超越具身草垛中的针：长上下文推理的环境、架构与训练考量 (Beyond Needle(s) in the Embodied Haystack: Environment, Architecture, and Training Considerations for Long Context Reasoning)

We introduce $\infty$-THOR, a new framework for long-horizon embodied tasks that advances long-context understanding in embodied AI. $\infty$-THOR provides: (1) a generation framework for synthesizing scalable, reproducible, and unlimited long-horizon trajectories; (2) a novel embodied QA task, Needle(s) in the Embodied Haystack, where multiple scattered clues across extended trajectories test agents' long-context reasoning ability; and (3) a long-horizon dataset and benchmark suite featuring complex tasks that span hundreds of environment steps, each paired with ground-truth action sequences. To enable this capability, we explore architectural adaptations, including interleaved Goal-State-Action modeling, context extension techniques, and Context Parallelism, to equip LLM-based agents for extreme long-context reasoning and interaction. Experimental results and analyses highlight the challenges posed by our benchmark and provide insights into training strategies and model behaviors under long-horizon conditions. Our work provides a foundation for the next generation of embodied AI systems capable of robust, long-term reasoning and planning.

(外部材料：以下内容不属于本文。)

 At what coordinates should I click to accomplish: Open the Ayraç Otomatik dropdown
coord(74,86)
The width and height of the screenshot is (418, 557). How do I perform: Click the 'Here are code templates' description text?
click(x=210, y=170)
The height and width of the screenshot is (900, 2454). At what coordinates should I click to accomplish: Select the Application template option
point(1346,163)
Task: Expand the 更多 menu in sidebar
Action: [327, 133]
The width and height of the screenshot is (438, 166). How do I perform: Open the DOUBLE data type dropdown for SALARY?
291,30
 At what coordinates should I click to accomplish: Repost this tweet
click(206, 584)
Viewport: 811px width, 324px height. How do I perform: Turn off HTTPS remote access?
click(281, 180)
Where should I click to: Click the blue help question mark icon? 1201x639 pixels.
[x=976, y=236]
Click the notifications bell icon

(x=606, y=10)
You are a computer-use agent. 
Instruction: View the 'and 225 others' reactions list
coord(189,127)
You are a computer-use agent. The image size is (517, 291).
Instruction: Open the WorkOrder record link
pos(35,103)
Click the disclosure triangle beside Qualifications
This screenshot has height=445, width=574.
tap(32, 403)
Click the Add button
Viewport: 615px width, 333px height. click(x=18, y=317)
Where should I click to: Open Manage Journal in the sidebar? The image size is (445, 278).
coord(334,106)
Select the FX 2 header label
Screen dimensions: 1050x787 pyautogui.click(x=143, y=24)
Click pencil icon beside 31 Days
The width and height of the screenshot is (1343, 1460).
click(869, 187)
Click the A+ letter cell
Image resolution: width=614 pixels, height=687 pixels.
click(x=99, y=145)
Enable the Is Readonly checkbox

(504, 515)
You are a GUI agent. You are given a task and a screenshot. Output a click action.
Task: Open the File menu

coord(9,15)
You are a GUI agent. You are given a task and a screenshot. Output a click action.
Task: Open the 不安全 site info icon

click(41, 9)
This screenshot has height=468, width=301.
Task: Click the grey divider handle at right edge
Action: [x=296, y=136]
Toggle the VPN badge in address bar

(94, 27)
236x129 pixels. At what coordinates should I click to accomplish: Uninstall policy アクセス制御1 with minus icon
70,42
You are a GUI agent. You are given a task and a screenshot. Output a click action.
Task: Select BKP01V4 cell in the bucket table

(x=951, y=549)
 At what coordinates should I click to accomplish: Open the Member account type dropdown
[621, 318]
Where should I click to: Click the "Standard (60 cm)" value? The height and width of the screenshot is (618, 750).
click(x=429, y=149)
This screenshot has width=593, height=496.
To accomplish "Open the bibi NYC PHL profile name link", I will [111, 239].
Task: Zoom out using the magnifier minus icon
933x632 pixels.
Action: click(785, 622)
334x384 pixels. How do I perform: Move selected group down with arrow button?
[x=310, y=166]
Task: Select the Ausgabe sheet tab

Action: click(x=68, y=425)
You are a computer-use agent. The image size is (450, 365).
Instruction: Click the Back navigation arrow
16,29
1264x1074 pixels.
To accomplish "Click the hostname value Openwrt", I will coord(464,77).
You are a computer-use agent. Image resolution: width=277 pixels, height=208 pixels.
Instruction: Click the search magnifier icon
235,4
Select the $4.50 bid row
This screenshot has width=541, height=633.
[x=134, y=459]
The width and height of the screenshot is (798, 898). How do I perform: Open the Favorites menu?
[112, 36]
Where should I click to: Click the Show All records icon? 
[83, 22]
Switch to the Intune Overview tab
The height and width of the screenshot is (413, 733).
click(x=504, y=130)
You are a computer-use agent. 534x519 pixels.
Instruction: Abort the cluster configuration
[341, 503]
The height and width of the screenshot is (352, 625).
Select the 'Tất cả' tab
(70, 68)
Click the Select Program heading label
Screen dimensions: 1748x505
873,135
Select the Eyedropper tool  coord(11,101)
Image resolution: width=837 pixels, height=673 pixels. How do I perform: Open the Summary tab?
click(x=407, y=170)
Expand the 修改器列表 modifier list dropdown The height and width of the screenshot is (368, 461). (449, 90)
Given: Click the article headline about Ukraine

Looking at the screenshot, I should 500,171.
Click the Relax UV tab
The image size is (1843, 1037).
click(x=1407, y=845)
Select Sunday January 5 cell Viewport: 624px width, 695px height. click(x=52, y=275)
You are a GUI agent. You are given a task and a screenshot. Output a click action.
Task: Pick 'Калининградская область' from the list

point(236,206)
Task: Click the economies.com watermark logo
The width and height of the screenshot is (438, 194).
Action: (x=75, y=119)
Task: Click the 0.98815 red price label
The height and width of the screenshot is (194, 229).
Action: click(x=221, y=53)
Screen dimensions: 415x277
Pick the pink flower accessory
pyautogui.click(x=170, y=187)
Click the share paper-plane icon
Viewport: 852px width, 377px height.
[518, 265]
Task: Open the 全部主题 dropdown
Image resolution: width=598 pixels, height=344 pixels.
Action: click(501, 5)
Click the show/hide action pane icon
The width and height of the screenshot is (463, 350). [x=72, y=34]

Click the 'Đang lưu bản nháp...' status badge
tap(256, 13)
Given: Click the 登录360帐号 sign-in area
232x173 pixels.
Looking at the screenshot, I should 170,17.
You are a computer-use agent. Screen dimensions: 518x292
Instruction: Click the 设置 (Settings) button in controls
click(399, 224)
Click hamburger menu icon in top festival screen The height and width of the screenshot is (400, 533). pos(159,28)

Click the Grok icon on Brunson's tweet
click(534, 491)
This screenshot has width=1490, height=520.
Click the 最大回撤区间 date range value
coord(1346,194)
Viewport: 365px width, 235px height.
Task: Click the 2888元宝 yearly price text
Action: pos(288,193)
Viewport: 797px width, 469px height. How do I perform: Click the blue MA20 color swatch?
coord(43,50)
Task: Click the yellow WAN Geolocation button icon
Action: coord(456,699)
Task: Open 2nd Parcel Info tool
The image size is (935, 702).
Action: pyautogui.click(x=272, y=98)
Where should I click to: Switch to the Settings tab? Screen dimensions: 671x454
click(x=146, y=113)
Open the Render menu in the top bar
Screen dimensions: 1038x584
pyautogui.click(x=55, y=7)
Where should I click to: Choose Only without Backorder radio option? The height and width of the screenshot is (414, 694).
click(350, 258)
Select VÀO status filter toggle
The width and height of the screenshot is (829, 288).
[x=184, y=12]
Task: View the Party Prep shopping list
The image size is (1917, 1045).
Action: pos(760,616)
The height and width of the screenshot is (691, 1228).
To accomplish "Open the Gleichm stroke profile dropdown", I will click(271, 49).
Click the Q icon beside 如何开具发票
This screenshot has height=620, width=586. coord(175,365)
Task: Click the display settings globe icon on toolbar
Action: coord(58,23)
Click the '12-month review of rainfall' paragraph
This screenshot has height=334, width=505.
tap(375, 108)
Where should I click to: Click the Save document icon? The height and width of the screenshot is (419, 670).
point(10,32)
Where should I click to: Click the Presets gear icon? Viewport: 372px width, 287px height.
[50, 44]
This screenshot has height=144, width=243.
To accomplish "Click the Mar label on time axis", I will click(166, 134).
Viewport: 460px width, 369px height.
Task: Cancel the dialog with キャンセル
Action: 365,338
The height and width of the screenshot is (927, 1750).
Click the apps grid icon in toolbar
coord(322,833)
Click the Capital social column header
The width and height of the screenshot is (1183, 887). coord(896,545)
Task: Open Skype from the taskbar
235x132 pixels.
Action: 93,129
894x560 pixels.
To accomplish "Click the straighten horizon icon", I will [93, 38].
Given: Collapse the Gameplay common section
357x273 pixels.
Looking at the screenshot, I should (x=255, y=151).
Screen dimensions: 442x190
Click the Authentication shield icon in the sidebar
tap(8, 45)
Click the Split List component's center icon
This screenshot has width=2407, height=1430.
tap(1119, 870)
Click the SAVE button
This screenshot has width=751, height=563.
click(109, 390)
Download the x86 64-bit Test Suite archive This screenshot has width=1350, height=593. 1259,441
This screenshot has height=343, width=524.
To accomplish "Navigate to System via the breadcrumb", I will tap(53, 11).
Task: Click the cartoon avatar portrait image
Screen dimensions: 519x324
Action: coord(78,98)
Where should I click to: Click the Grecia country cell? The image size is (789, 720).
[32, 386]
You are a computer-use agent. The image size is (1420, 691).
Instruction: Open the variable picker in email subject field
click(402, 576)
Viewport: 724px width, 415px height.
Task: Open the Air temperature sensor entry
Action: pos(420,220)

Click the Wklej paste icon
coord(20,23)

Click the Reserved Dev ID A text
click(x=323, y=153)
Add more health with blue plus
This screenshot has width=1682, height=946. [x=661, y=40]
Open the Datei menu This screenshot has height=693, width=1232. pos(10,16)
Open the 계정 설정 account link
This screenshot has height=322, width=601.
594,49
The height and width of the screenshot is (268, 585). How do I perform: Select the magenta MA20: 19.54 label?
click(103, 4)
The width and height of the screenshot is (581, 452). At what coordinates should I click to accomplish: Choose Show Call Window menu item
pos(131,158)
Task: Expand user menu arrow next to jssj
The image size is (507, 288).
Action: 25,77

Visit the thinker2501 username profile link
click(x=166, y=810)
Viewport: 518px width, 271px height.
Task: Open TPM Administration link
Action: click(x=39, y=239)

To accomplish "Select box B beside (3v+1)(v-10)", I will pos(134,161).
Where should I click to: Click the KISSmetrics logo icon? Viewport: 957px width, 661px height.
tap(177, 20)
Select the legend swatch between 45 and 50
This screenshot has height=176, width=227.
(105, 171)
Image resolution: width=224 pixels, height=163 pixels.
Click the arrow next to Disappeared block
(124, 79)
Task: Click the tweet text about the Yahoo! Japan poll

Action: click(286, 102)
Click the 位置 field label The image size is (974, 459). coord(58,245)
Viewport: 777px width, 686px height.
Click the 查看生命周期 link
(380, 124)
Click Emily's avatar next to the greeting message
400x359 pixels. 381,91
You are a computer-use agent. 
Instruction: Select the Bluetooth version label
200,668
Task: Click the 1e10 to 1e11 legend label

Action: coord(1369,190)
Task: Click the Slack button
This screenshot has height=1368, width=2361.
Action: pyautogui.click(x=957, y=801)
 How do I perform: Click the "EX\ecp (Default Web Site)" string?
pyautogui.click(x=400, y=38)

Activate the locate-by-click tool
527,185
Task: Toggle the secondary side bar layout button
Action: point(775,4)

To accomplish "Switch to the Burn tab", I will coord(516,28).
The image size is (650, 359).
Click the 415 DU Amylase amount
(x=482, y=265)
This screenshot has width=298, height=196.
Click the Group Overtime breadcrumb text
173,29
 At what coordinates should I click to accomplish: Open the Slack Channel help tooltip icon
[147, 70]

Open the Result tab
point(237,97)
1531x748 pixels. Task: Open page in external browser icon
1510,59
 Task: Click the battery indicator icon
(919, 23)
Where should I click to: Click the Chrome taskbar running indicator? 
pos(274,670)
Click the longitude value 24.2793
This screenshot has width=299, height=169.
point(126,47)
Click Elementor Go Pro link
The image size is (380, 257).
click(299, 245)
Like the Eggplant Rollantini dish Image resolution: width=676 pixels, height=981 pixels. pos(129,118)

翻译：我们提出了$\infty$-THOR，一个用于长视野具身任务的新框架，旨在推进具身人工智能中的长上下文理解。$\infty$-THOR提供：（1）一个用于合成可扩展、可复现且无限长视野轨迹的生成框架；（2）一项新颖的具身问答任务——“具身草垛中的针”，其中散布在长轨迹中的多个线索用于测试智能体的长上下文推理能力；（3）一个长视野数据集和基准测试套件，包含跨越数百个环境步骤的复杂任务，每个任务都配有真实动作序列。为实现此能力，我们探索了架构适配，包括交错的目标-状态-动作建模、上下文扩展技术以及上下文并行性，以装备基于LLM的智能体进行极端长上下文推理与交互。实验结果与分析突显了我们基准测试带来的挑战，并为长视野条件下的训练策略和模型行为提供了洞见。我们的工作为下一代能够进行鲁棒、长期推理与规划的具身AI系统奠定了基础。